Мара опустилась рядом, уселась поглубже и, прислонясь к бревенчатой, конопаченной мхом стене, устало прикрыла глаза.
— Эк он тебя поприжал знатно, — не стерпел, съехидничал мальчишка: — Я у самого озера услыхал, будто рядом. И подумалось вдруг: коли это оно так будет ради размножения, так я, пожалуй, и в мужицкой шкуре свои лета перебедую. Опять же, и мужским семенем будет, где разжиться.
— Только не со мной, — нешутейно остудила его порыв Жива. — Коли уж за сие браться, не балбесничая, так пусть стоящий мужик будет. С коим и… семейство наше множить не зазорно. Может, и впрямь какое-никакое удовольствие поимею. А от тебя у меня одно лишь жжение в животе. Да треск в башке.
— В брюхе твоем жжет от яду, — с видом знатока потаенной женской души пояснил Перунка. — А в башку твою пустую озерных камушков нанесло, когда ты там, на мелководье плюхалась. Вот они там у тебя и погромыхивают в пустоте-то.
— Ох и похожи вы, — не размыкая век, заметила Мара.
— На кого? — хмыкнула Жива.
— Да на людей. И лицом живым, что при веселье так и играет. И голосами живыми. Сроднились вы с ними знатно. А вот у меня с этим делом просто беда. От меня на день пути вокруг исходит: чужачка. Никак не могу с лицом да голосом сладить.

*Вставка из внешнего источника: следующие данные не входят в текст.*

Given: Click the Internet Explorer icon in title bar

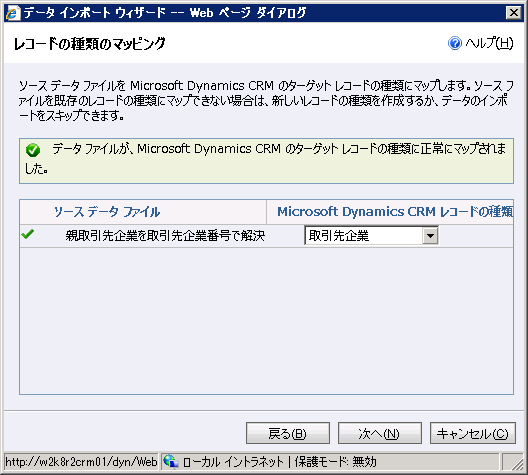Looking at the screenshot, I should pyautogui.click(x=13, y=13).
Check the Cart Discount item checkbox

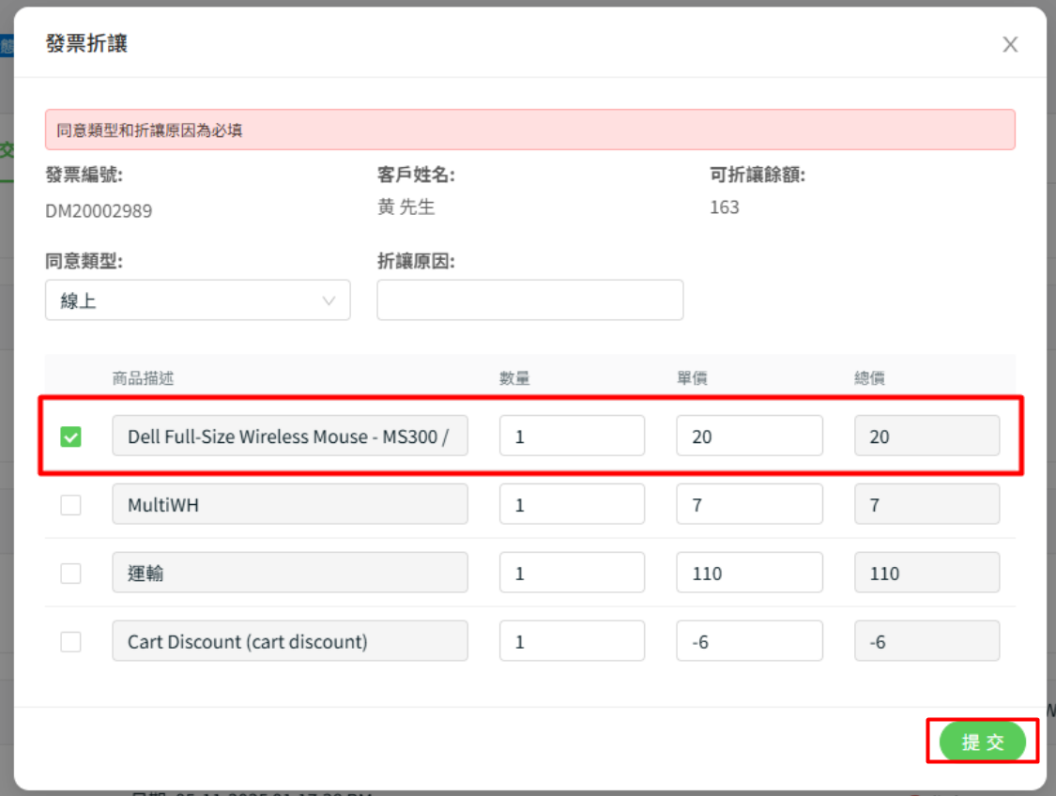point(71,642)
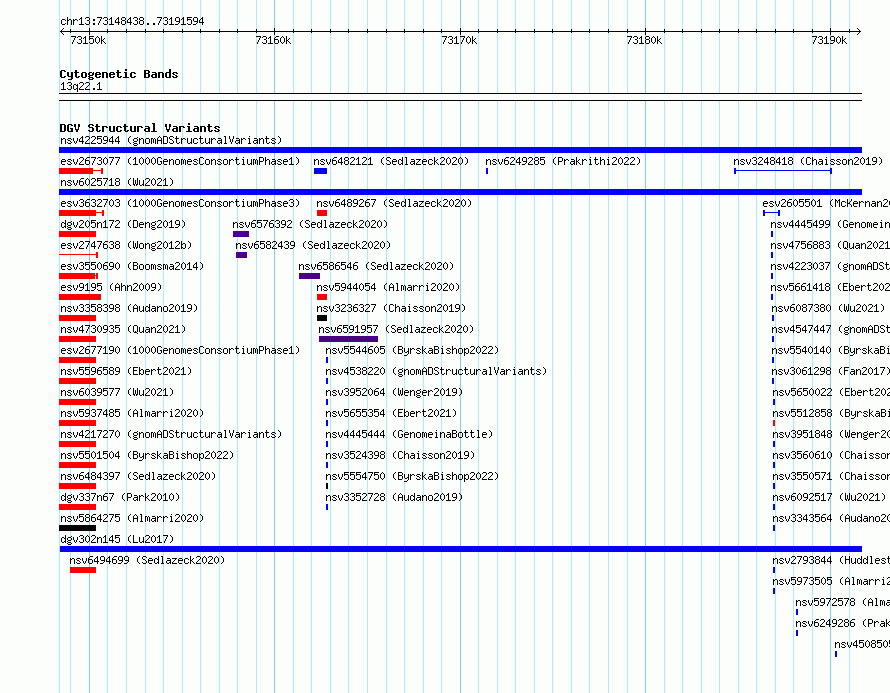Viewport: 890px width, 693px height.
Task: Click the esv2605501 McKernan variant bar
Action: pyautogui.click(x=771, y=213)
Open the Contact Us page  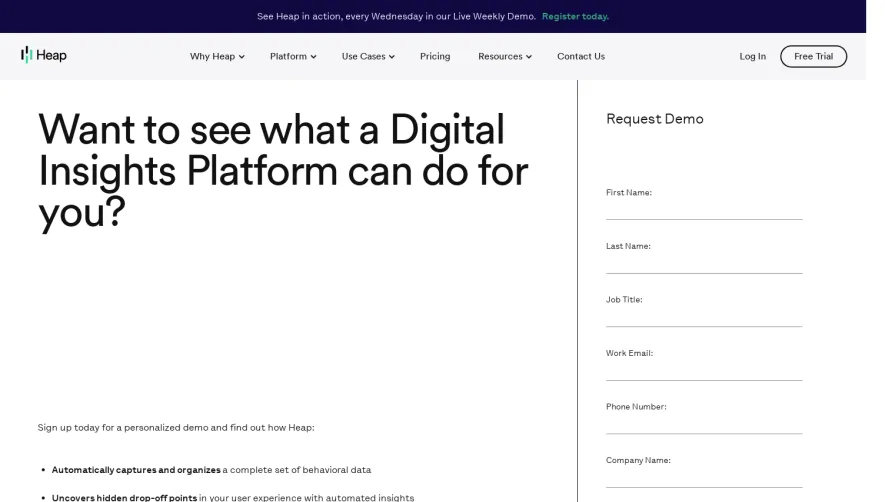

— Ну, дак твоя порода и там, в прежней жизни славилась каменной холодностью, — напомнил Перунка, укладывая ей на колени головенку. — Оттого-то вам самые великие свершения и доставались на голову. Меня, признаться, нередко завидки на счет вас брали. А тут вдруг понял, до самых потаенных глубин души прочувствовал: нечему завидовать. Ты у нас, Мара, и не живешь вовсе, а все к чему-то готовишься. Все чему-то счет ведешь. Все придумки в голове гоняешь: кому и как жить, кому и когда за кромку отправляться. Вот и Недимира едва туда не наладила. Хорошо, вовремя одумалась.
— Это не я. Это он вовремя одумался. А то ерепениться взялся, мол, куда нам столь чужаков? Как-то они тут приживутся? Да не к худу ли задумка наша? Да не поплатимся ли? И вся такая прочая чушь. Он мужик шибко толковый — наш премудрый вождь. А вот когда дурак, так он дурак полный. И ведь что бесит-то: и сам уж понимать начал, что перегнул, а все выделывается. Все цепляется за свои глупости, дабы лица не терять. А перед кем кобенится-то? Перед богами, коих сам же превыше всего ставит да почитает. Бесит! — передернула плечами Мара. — И попомни мои слова: коли он к нашему возвращению еще чего выкинет, так я его навечно успокою. Пускай вон Палюд на место отцово встает. У него-то с головушкой все в порядке.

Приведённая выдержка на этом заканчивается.